Which Matrix is an Inner Product

Question

We define the inner product of square matrices to be $\langle\vec x, \vec y\rangle_A=\vec x^TA\vec y$. One of the matrices $$\begin{bmatrix} 1 & 2 \\ 2 & 1 \\ \end{bmatrix}$$ $$\begin{bmatrix} 2 & 1 \\ 1 & 2 \\ \end{bmatrix}$$ violates the requirement $\langle\vec x, \vec x\rangle_A > 0$ for $\vec x \neq \vec 0$. I don't really understand the inner product in general, and I am really struggling to understand and prove which matrix isn't an inner product. Any help would be greatly appreciated.

Answer 1

An inner product is a way to map vectors to a scalair quantity. You can use it to 'multiply' vectors. To check wether this is an inner product, you'll have to go over the definition of an inner product and see if it suffices.

For the first matrix we have:

$\overrightarrow{x} = ({x_1, x_2})^T$ so : $< \overrightarrow{x}, \overrightarrow{y} >_A = (x_1 + 2x_2)y_1 + (2x_1 + x_2)y_2$

Now you need to check if this equals the complex conjugate of $< \overrightarrow{x}, \overrightarrow{y} >_A$, check linearity in the first argument, and check wether $0 \leq < \overrightarrow{x}, \overrightarrow{x} >_A$ and $ < \overrightarrow{x}, \overrightarrow{x} >_A = 0$ only if $\overrightarrow{x}$ is $\overrightarrow{0}$.
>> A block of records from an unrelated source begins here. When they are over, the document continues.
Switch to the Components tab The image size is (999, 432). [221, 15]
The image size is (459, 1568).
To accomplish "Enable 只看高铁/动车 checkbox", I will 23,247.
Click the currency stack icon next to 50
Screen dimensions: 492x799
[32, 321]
Same for the second matrix.

Answer 2

The first one does not generate an inner product because it has an eigenvalue of $-1$. You can check: $$ \begin{bmatrix}1 & -1 \end{bmatrix} \begin{bmatrix} 1 & 2 \\ 2 & 1 \\ \end{bmatrix}\begin{bmatrix} 1 \\ -1 \end{bmatrix} = -2 $$ The second one does generate an inner product.